Clubs

Book Club

“So please, oh please, we beg, we pray
Go throw your TV set away
And in its place you can install
A lovely bookshelf on the wall”   Roald Dahl

If you think of yourself as a reader you may well be a member of one of the book clubs which have been formed in Kippen over the years.  Book groups are not a modern concept. Since the early 1600s women have been gathering to discuss literature and other topical issues.  Some of the earliest “book clubs” were simple Bible study groups such as the one Anne Hutchinson of Massachusetts formed in 1634 to talk about the local minister’s sermons.  In the elegant salons of Paris before the Revolution women gathered to debate Robespierre.  In the 19th century, as women found themselves excluded from intellectual debate and most universities, they formed clubs to deal with professional and educational discrimination.  Whatever the venue or the topic women have used book clubs as a forum for reading, learning and making their voices heard.  As long as there have been books, people have gathered to discuss them though historically these groups have been dominated by women.
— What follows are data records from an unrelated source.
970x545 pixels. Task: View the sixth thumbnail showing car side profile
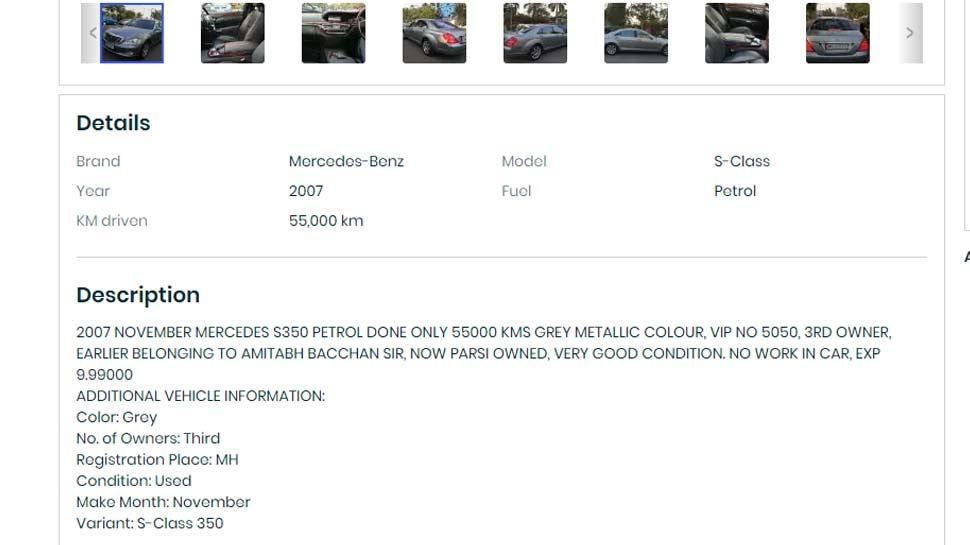[636, 33]
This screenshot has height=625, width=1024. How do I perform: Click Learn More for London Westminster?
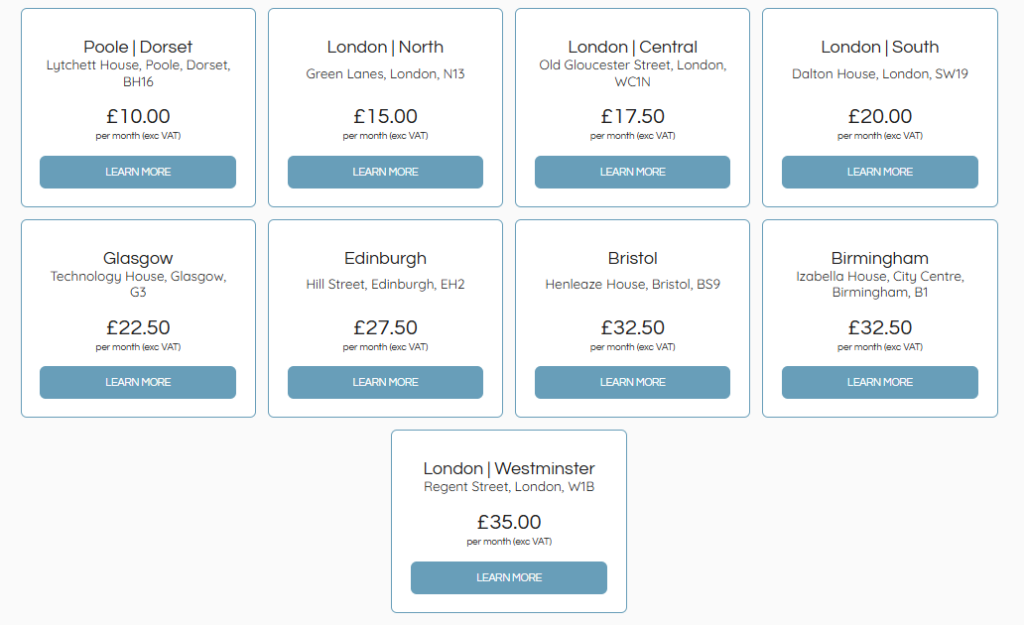tap(508, 578)
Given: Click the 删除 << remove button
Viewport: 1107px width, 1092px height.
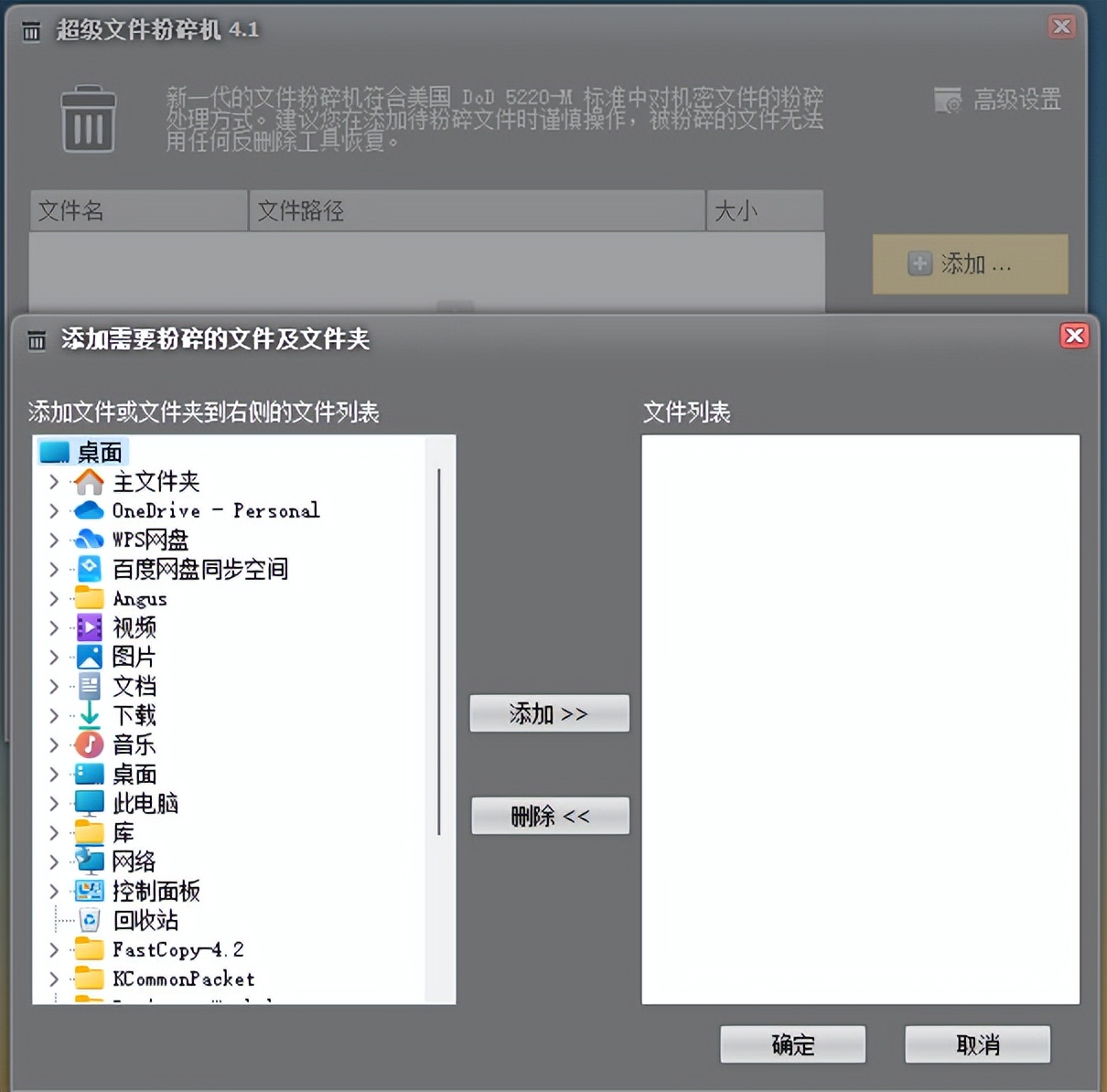Looking at the screenshot, I should tap(549, 816).
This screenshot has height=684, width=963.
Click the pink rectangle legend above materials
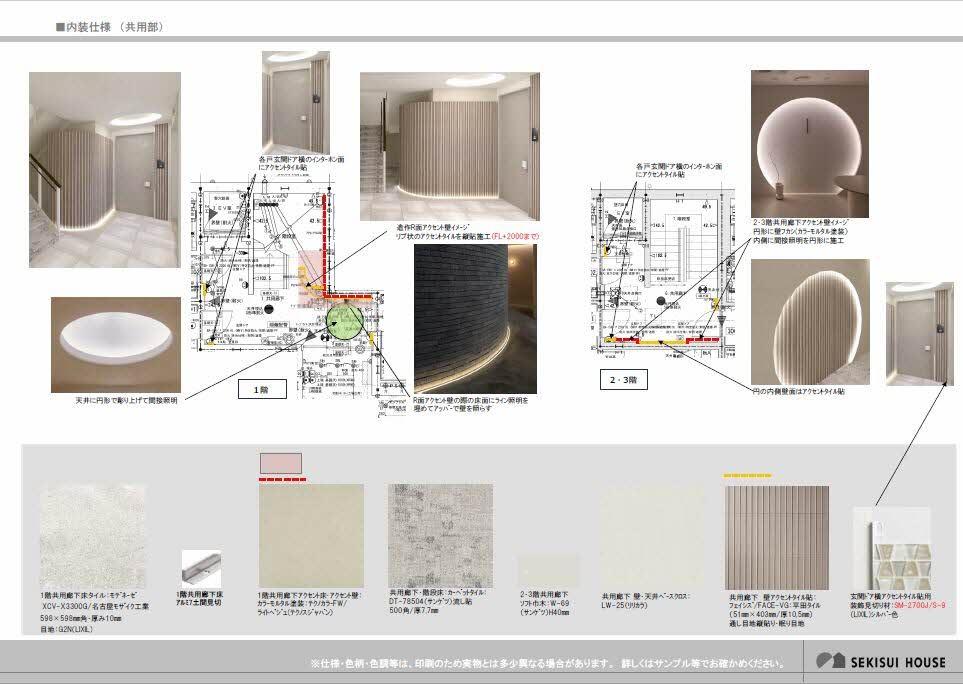(x=281, y=463)
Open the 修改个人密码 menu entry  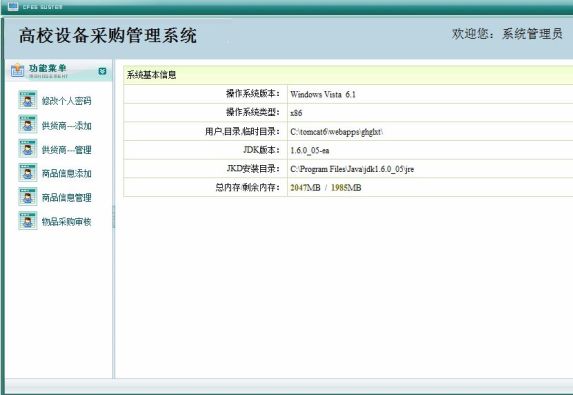point(67,101)
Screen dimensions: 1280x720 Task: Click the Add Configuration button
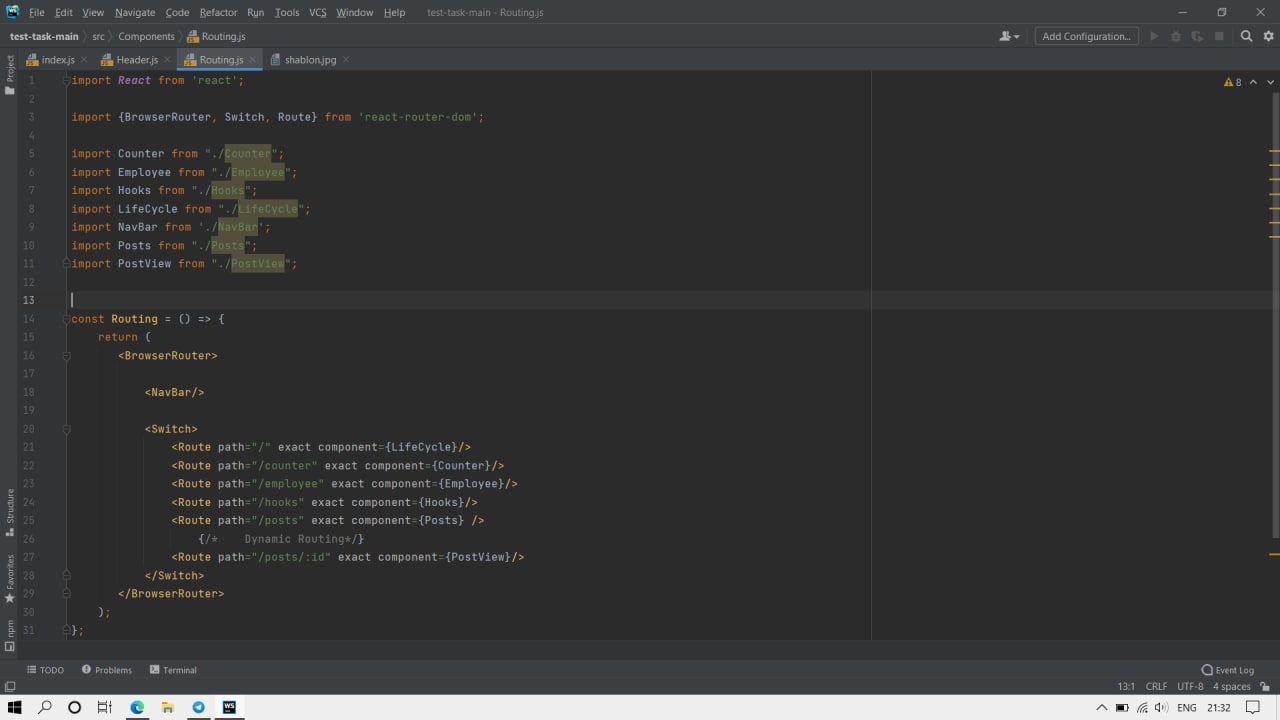(x=1086, y=36)
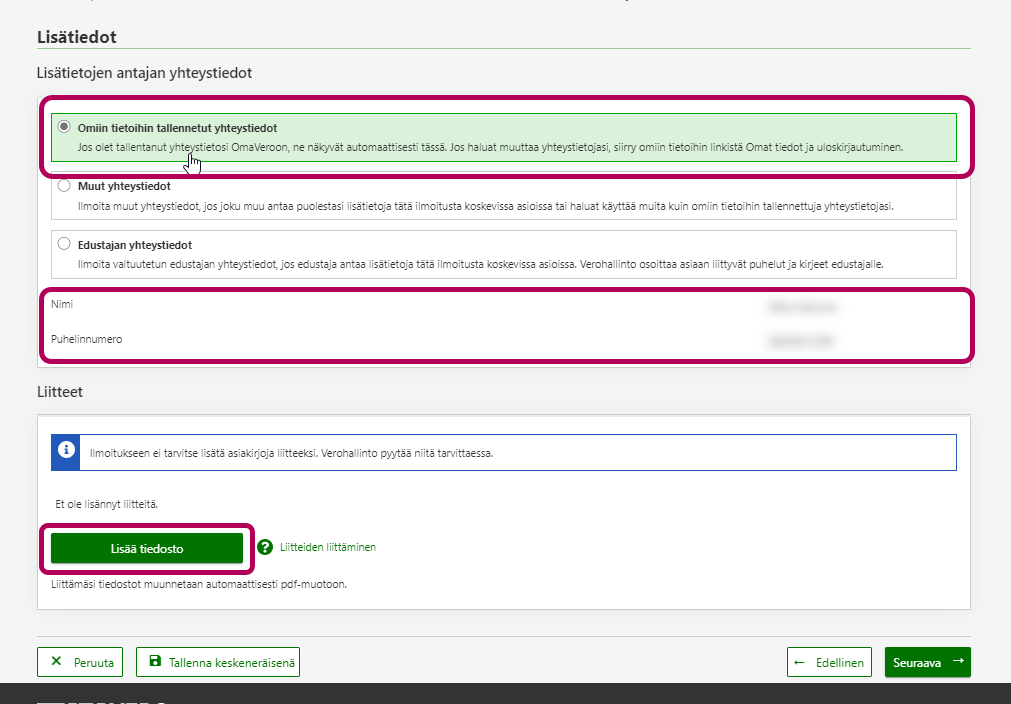Click the pdf-muotoon conversion note text
This screenshot has height=704, width=1011.
(x=198, y=584)
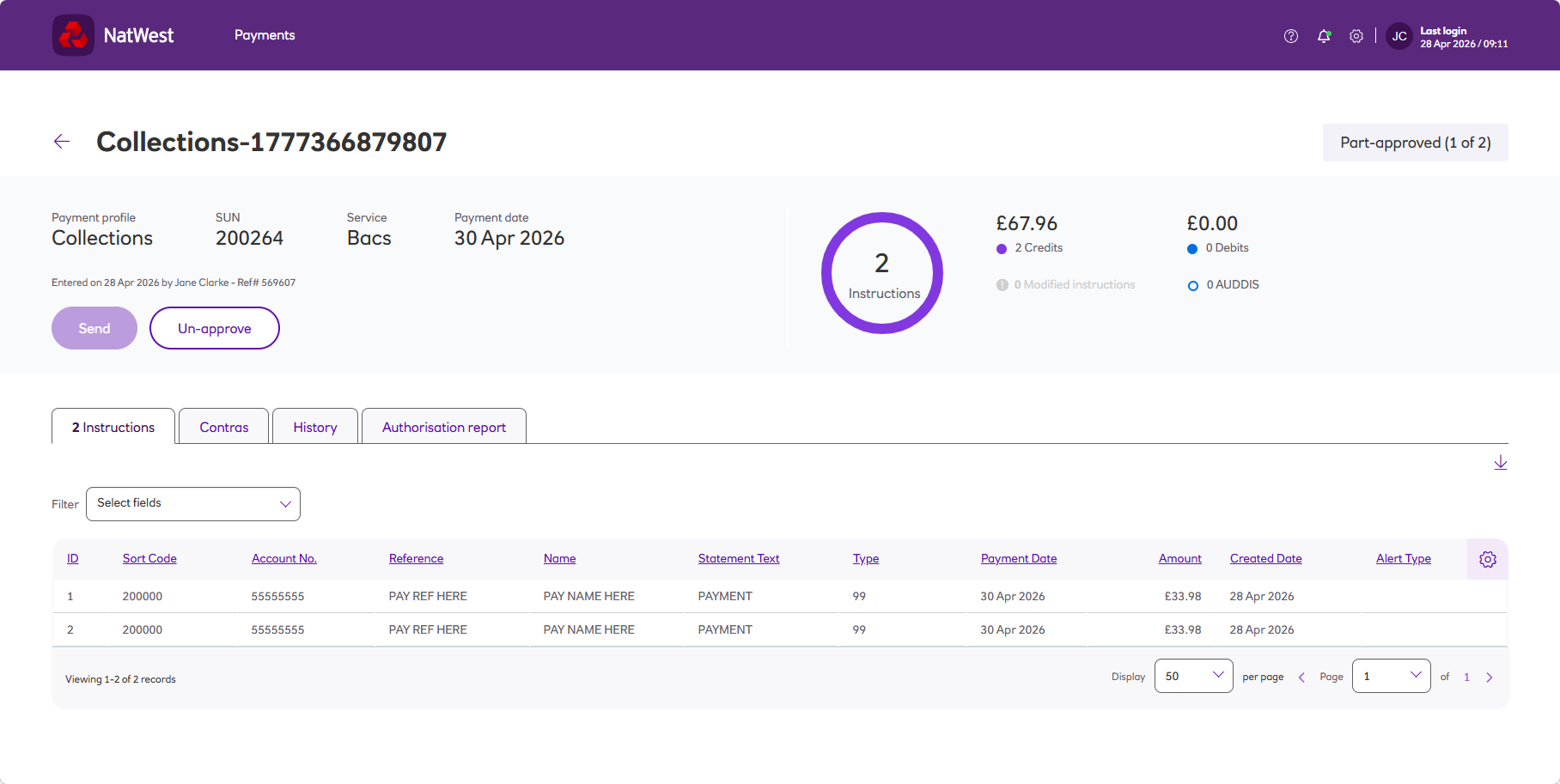Open the Authorisation report tab
This screenshot has width=1560, height=784.
[444, 427]
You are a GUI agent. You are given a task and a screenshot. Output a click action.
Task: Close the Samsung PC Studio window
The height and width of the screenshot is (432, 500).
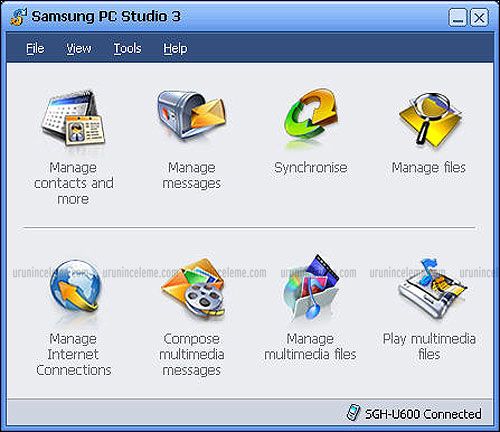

In the early 19th century book clubs became havens for many American women.  Hannah Crocker praised her Boston reading group for “cultivating the mind”.  For the educationally disadvantaged black women of this time, literary societies were a great resource for them.

Freedom’s Journal, the first African-American owned newspaper in the US advertised “a society to meet once a week to read works adapted to literary improvement”.  The Female Literary Association of Philadelphia took the book club concept a stage further.  Members wrote an essay (anonymous) for each gathering and these were distributed and critiqued by the group.   Thankfully, our modern day book clubs don’t go this far!

The “book of the month” concept was created by Harry Scherman in 1926 and is a formula used by many book clubs today.  The Chicago Women’s Liberation Union of the time issued a pamphlet with guidelines on forming a group.  No more than 12 members; meeting in a woman’s home if possible; come with questions about the characters, plot, etc.; give each person a chance to speak one at a time (difficult for some of us I think when we all get going).  However, this framework closely resembles the pattern that present day book clubs use.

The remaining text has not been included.